Il deterioramento della situazione economica in Libano è dovuto a una serie di motivi. Lunghi decenni segnati dalla corruzione a partire dagli anni 90 hanno portato alla “dollarizzazione” delle importazioni libanesi e inferto un duro colpo alla produzione locale. Negli anni passati la guerra fatta dagli Stati Uniti al governo di Damasco e le sanzioni americane e europee alla vicina Siria (Caesar Act) hanno giocato decisamente a sfavore dell’economia libanese. A livello interno il prosciugarsi dei dollari nel   mercato libanese avvenuto in seguito alla cattiva gestione, voluta, del Governatore della Banca Centrale, personaggio controllato dagli Stati Uniti, e l’influenza esercitata dagli Stati Uniti sui paesi ricchi del Golfo che li ha indotti a non sostenere finanziariamente il Libano, sono stati l’ennesimo colpo letale inferto all’economia libanese.Tutte queste cose messe insieme hanno iniziato a ridurre la popolazione alla fame, le medicine sono praticamente introvabili, mancano i generi alimentari, il crollo della moneta locale ha creato un’inflazione galoppante e così per una grossa fetta di popolazione sopravvivere sta diventando un’impresa quasi impossibile. 

La mancanza di cibo e medicine non necessariamente costituisce un motivo per scatenare un conflitto a livello militare. L’Iran potrebbe rifornire il Libano di medicine necessarie, di cibo (lo sta già facendo) e l’Iraq si è impegnato a consegnare al Libano il carburante necessario a far funzionare la rete elettrica e i trasporti. Ma il problema della sicurezza è quello più critico dato che molti gruppi schierati con gli Stati Uniti stanno chiudendo le strade più importanti in varie città, impedendo in questo modo le comunicazioni tra gli sciiti nella capitale e nelle periferie, nella valle della Bekaa e nel sud del Libano. Il blocco delle strade viene chiamato disturbo della “via dei rifornimenti” della resistenza, un’azione imperdonabile e pericolosissima che Hezbollah potrebbe considerare come una dichiarazione di guerra.
________
▸ CONSEGNA
Prosegui il brano sulla crisi in Libano, riprendendo subito dopo la sua ultima frase.

▸ DATI REGISTRATI
________
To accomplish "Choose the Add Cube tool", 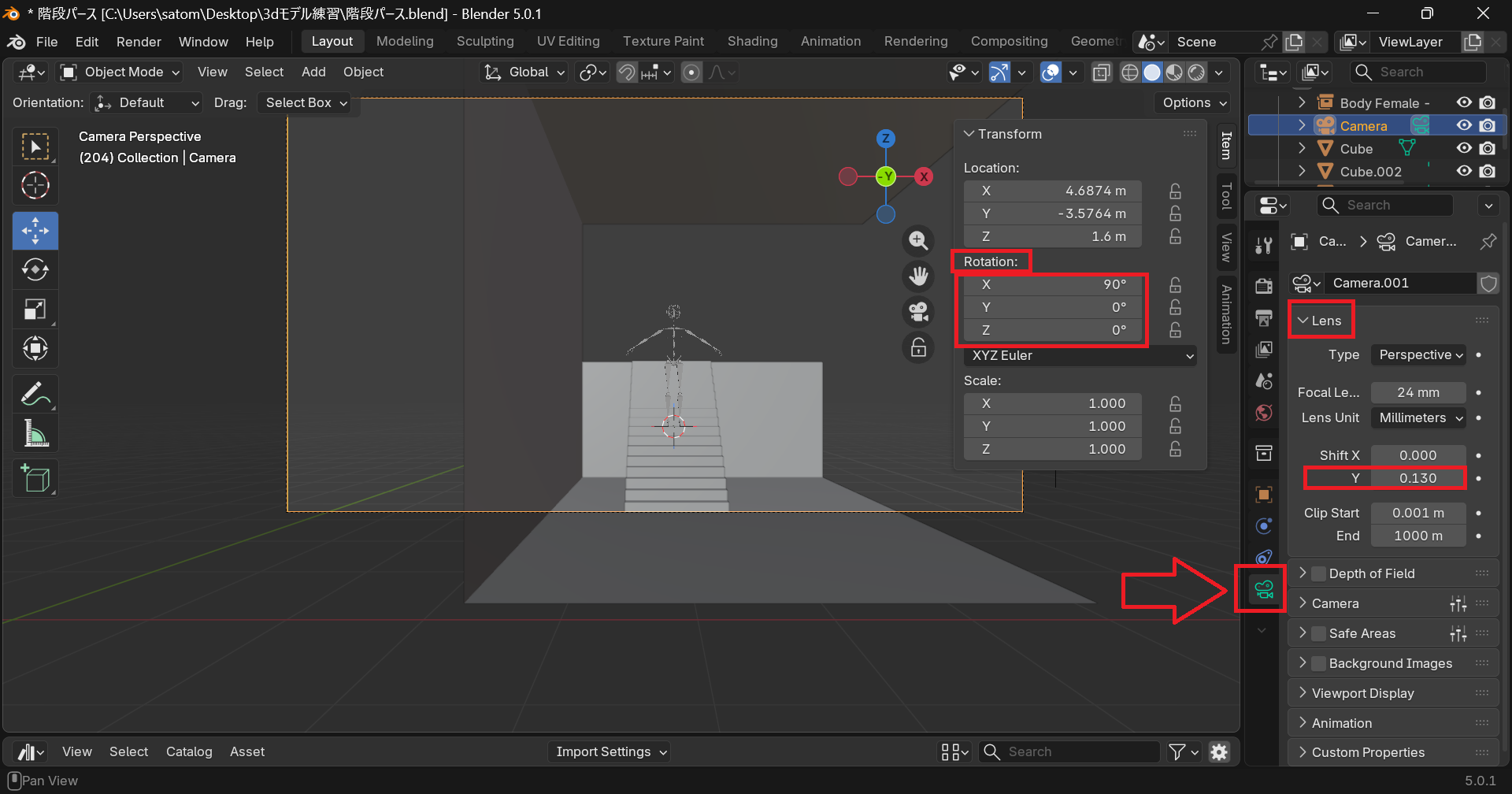I will click(35, 478).
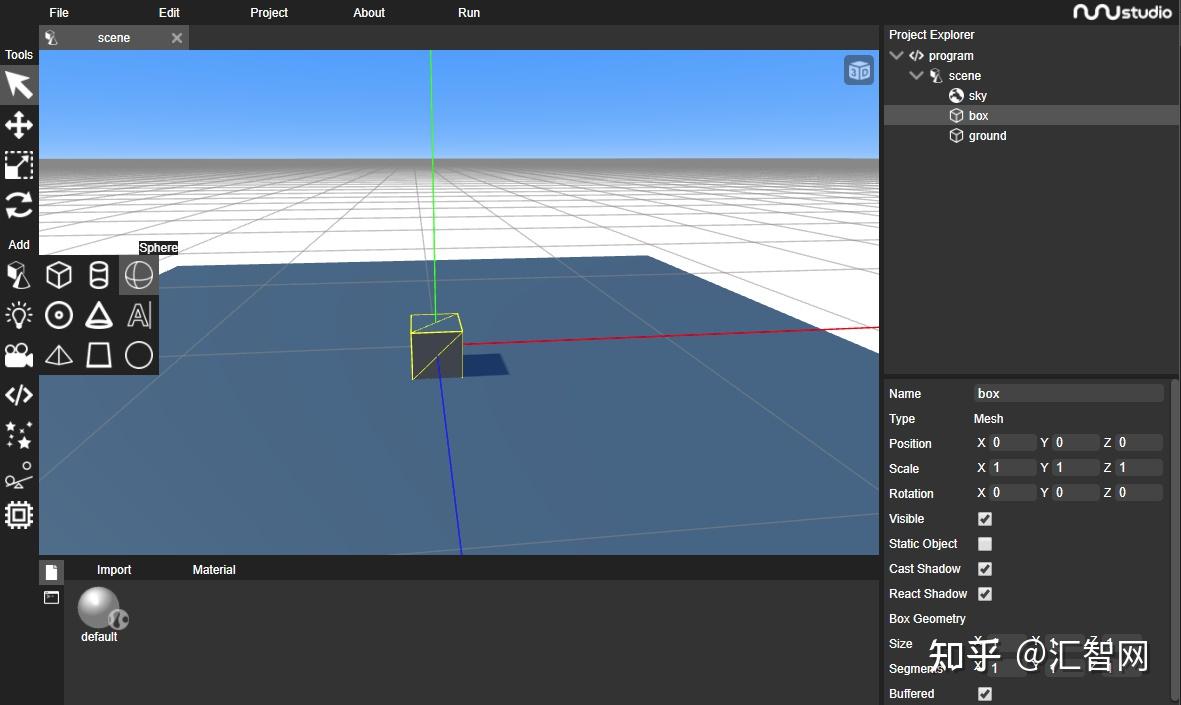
________
▸ RISPOSTA
E’ ancora vivo nel paese il ricordo del 7 maggio 2008 (il giorno in cui Hezbollah prese il controllo di un’area di Beirut in mano al governo filo-americano). Il governo filo-statunitense aveva deciso di chiudere la rete di telecomunicazioni di Hezbollah, un’azione che l’organizzazione interpretò come una dichiarazione di guerra. Lo scopo era quello di bloccare il circuito di Hezbollah e il suo sistema di comunicazione (fibra ottica) essenziale per permettere al comando dell’organizzazione di dirigere le  battaglie se ci fosse stato un conflitto. Durante la guerra del 2006 gli ordini di attacco erano coordinati e non furono mai interrotti anche quando Israele cercò di distruggere la rete senza riuscirci. La decisione era stata presa dal governo dell’ex primo ministro Fouad Siniora un politico nemico di Hezbollah e amico degli Stati Uniti e dei sauditi, accusato di corruzione ma salvato dall’intervento dell’ex primo ministro Rafic Hariri che lo nominò ministro delle finanze per proteggerlo da un procedimento legale ( succede solo in Libano). 

Secondo fonti libanesi ben informate, nelle manifestazioni delle ultime settimane i sostenitori del primo ministro Saad Hariri con la scusa della fame e della svalutazione della lira hanno chiuso la strada di Saadnayel che collega gli sciiti della valle della Bekaa a Beirut. Anche la strada di Alay è stata chiusa dai sostenitori del leader druso filo-americano Walid Jumblatt per impedire agli sciiti di raggiungere la periferia di Beirut. E pure  la strada di Jiyeh che porta nel sud del Libano veniva chiusa dai sostenitori di Hariri e di Jumblatt. Erano tutti movimenti coordinati che fanno capire  come lo scenario servisse a preparare il paese a qualcosa di più grosso e a  verificare la reazione di Hezbollah.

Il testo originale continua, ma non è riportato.